The local Member of Parliament is calling for a de-escalation of protest violence and vitriolic comment in wake of the Charlottesville incident these past few weeks.

“It’s disturbing that there seems to be militant need to express oneself,” says Glen Motz, a former police officer who is the MP for Medicine Hat-Cardston-Warner. “We have people who just this past weekend who marked the 75th anniversary of the Dieppe raid.

“We have people who gave their lives for us to have the freedoms we enjoy. That includes the freedom of speech, and the freedom to express oneself. We don’t all agree but we should be able to debate issues we disagree on without hating each other.”

Motz says he has taken comfort in a quote attributed to Martin Luther King Jr. as he has watched news of unfolding events since Charlottesville.

“I think Martin Luther King Jr. said it best: ‘Evil committed against one is evil committed against all. Dignity, respect and love overcomes.’ That’s my position on the events which happened in Charlottesville, and anything connected to it on all sides. That statement is absolutely true.”

Motz says there must be no ambiguity when it comes to condemnation of ideologies of hatred, such as white supremacy and neo-Nazism.

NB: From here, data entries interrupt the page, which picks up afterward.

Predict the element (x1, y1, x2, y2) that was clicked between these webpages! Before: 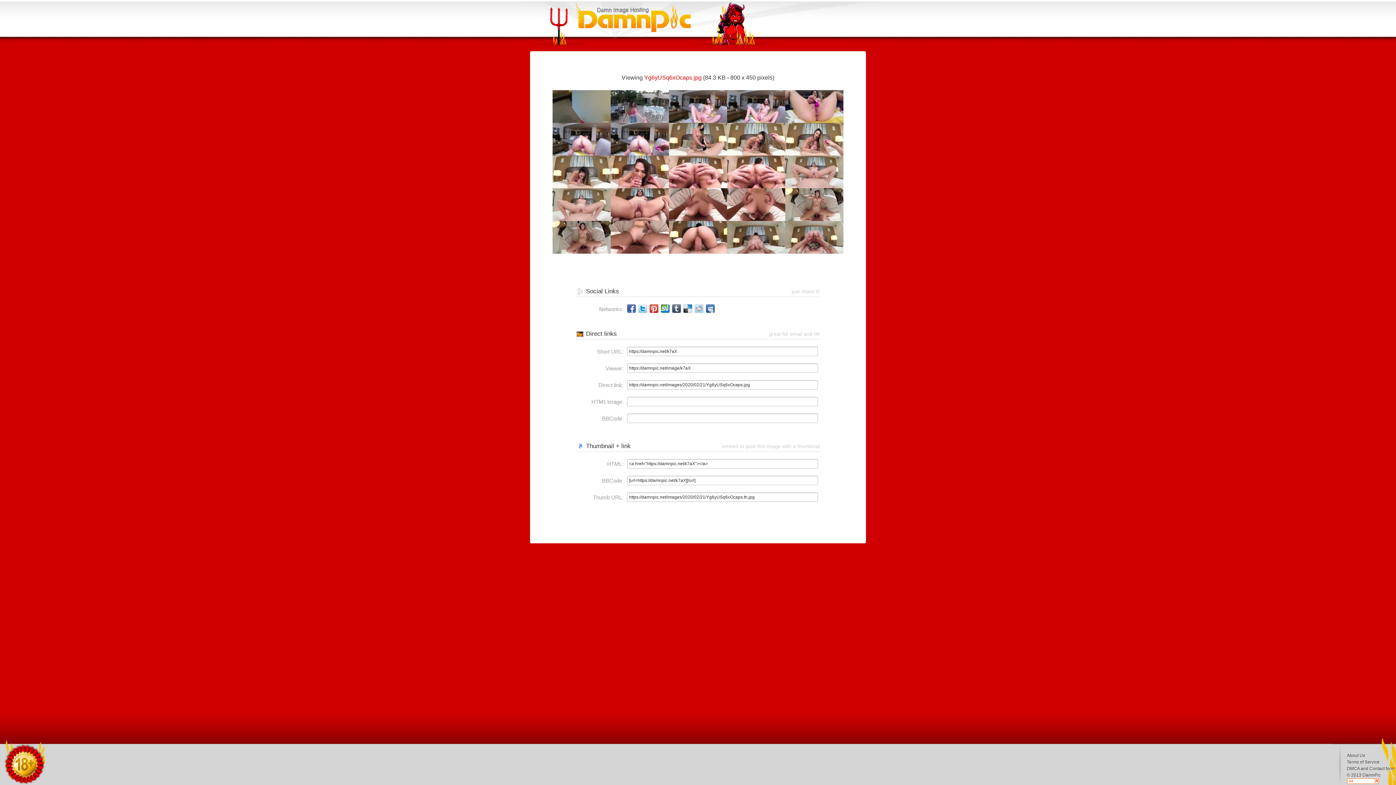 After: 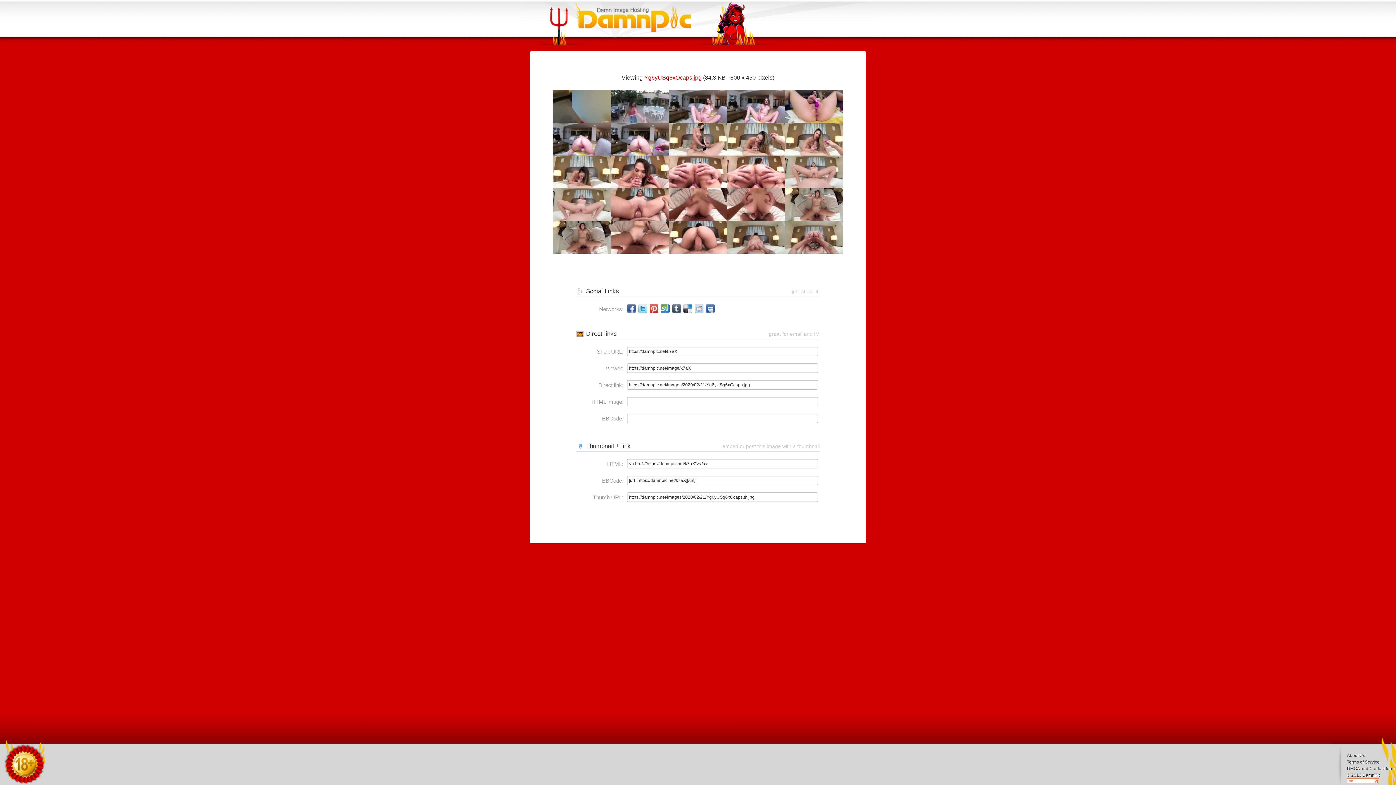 Action: bbox: (706, 308, 714, 314)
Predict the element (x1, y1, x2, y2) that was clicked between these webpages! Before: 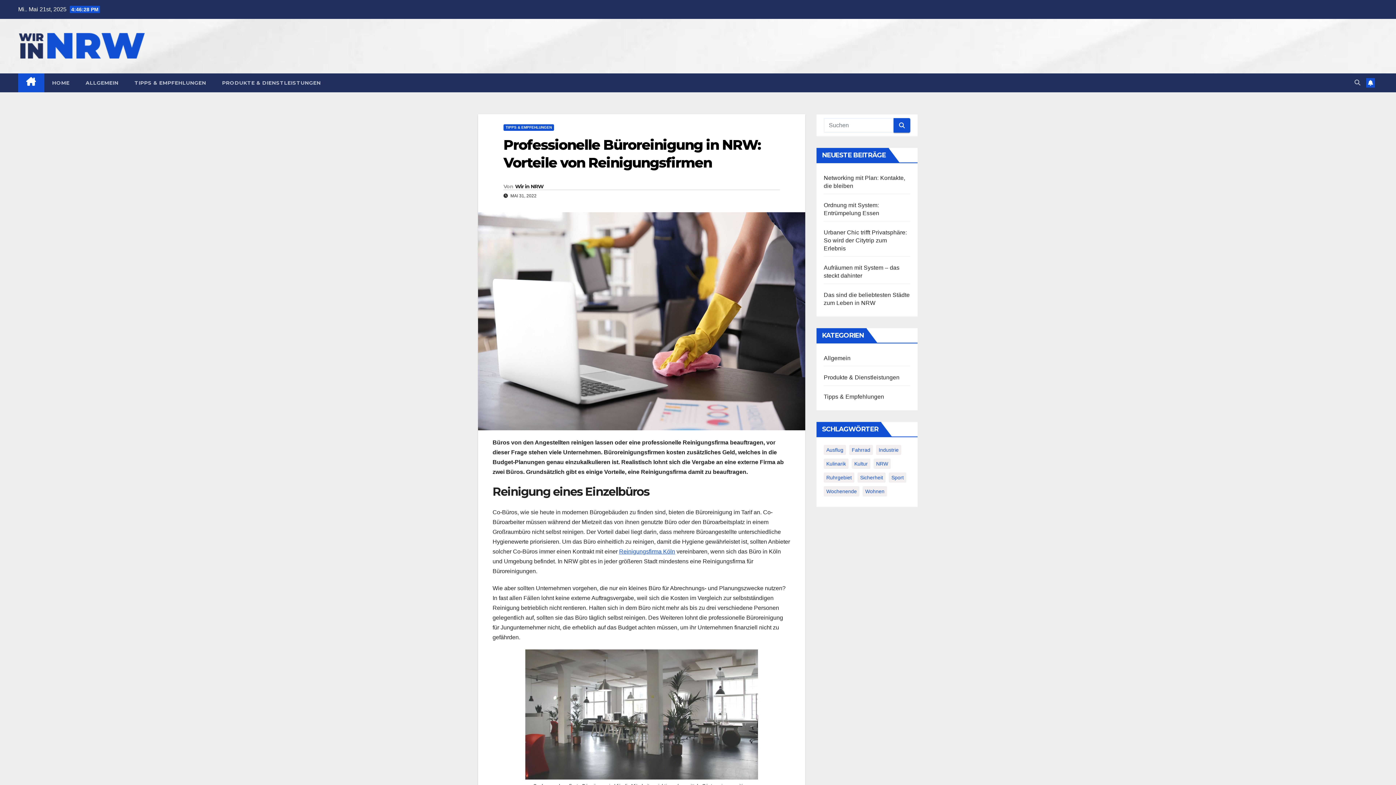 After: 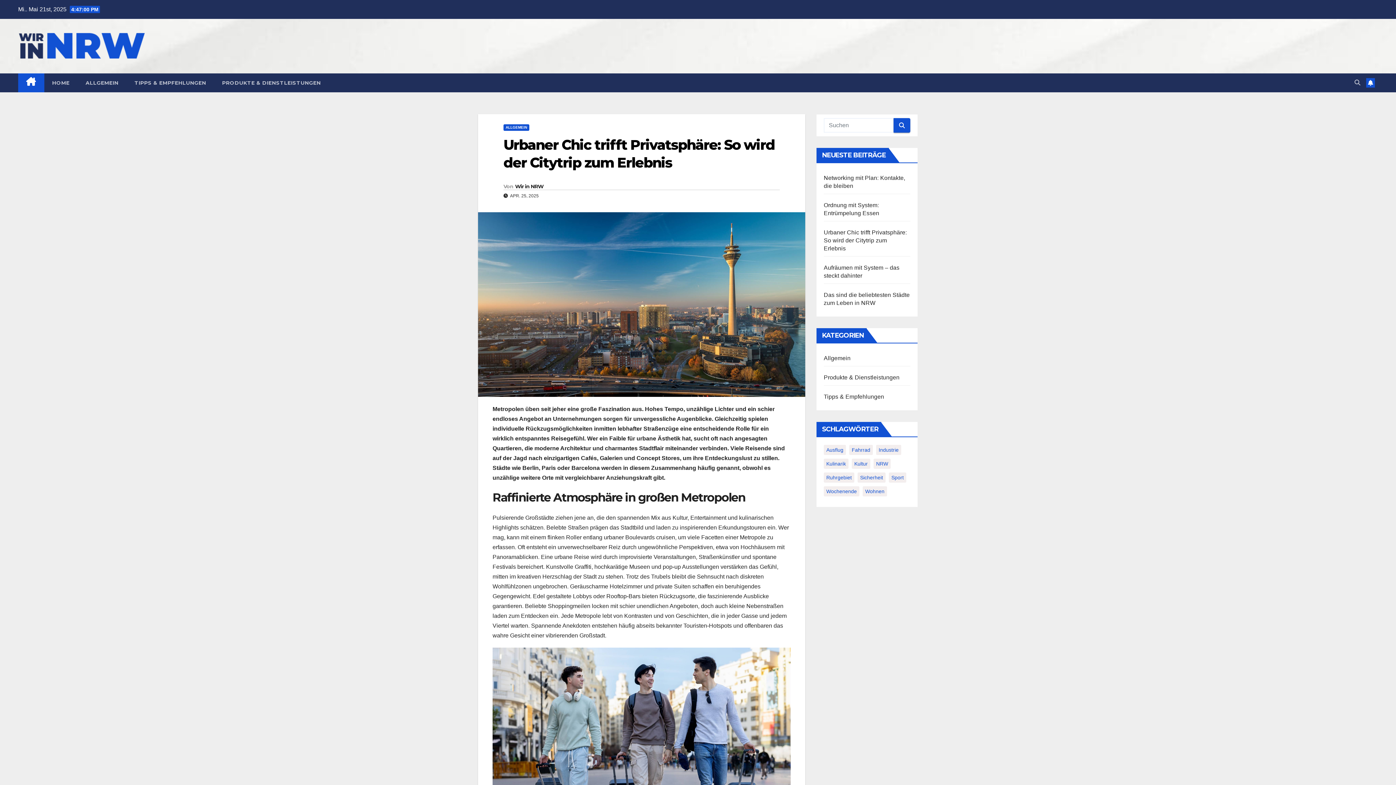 Action: label: Urbaner Chic trifft Privatsphäre: So wird der Citytrip zum Erlebnis bbox: (824, 229, 907, 251)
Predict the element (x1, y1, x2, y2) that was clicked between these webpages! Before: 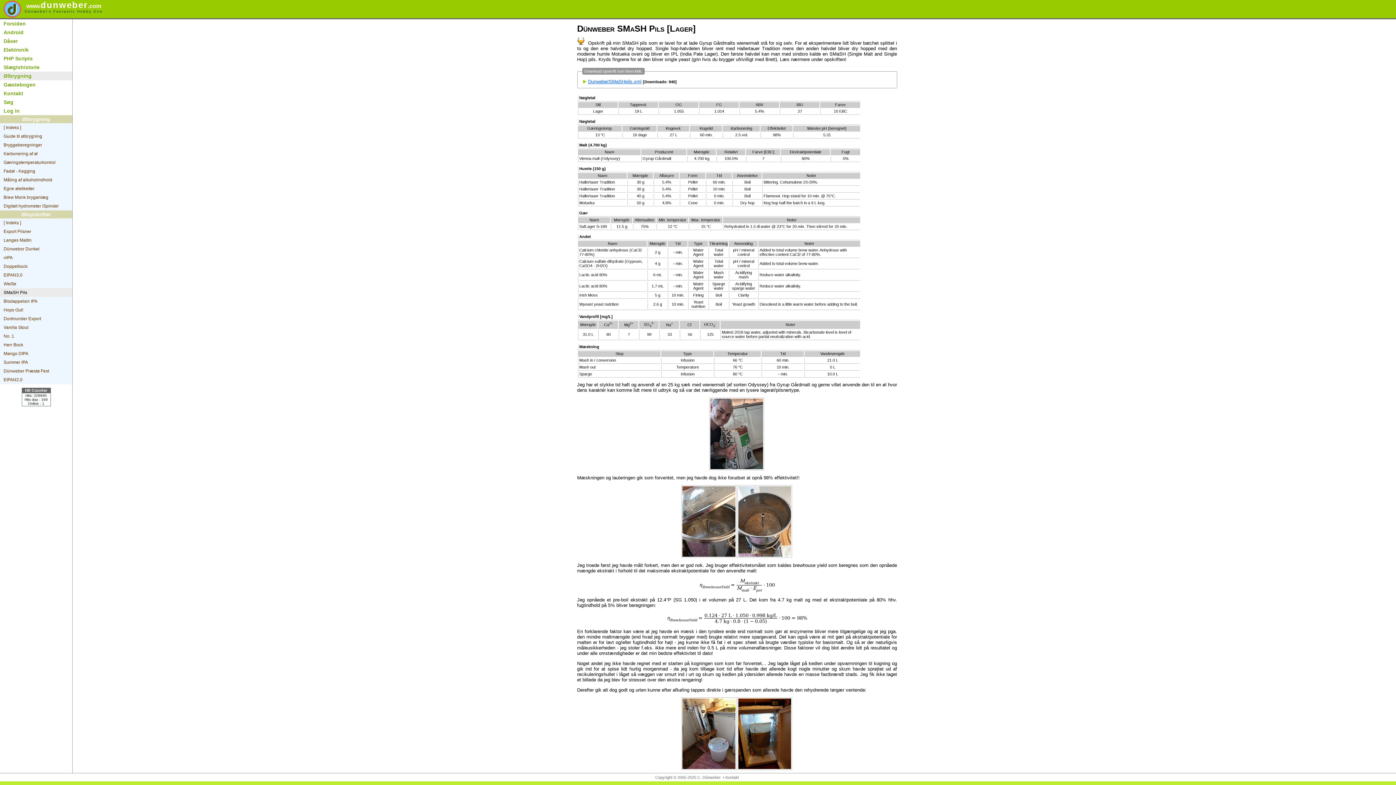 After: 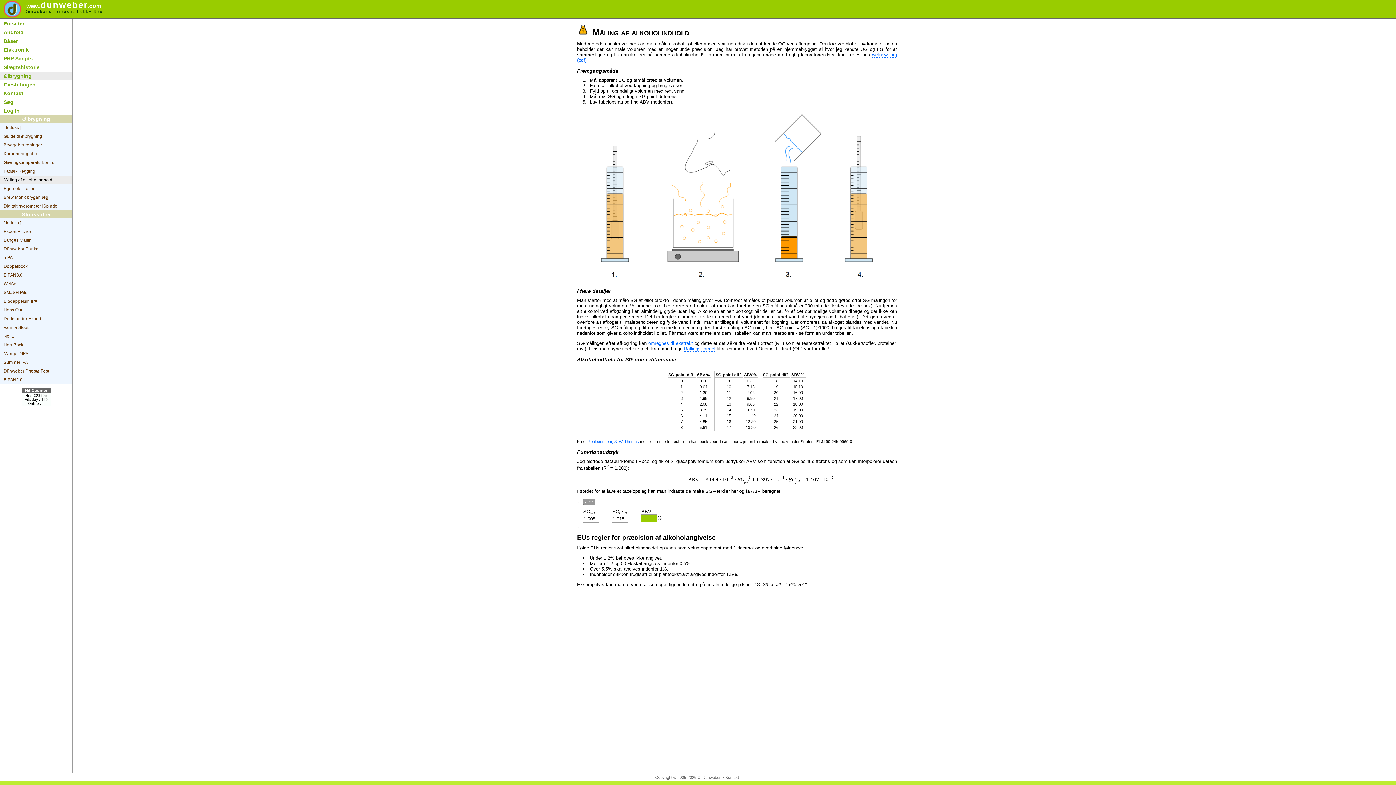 Action: bbox: (0, 175, 72, 184) label: Måling af alkoholindhold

“What place does that kind of ideology have in any society? None.”

But he also says there is absolutely no justification for any form of violence in protesting such ideologies.

“We should be able to debate issues and ideologies, whatever they are, that are contrary to our own without hating the person who has either beliefs or positions,” he says.

Motz also stated he has never had a professional relationship with The Rebel, which has been accused of giving a sympathetic platform to extremist alt.-right views in recent weeks, and he does not follow its website.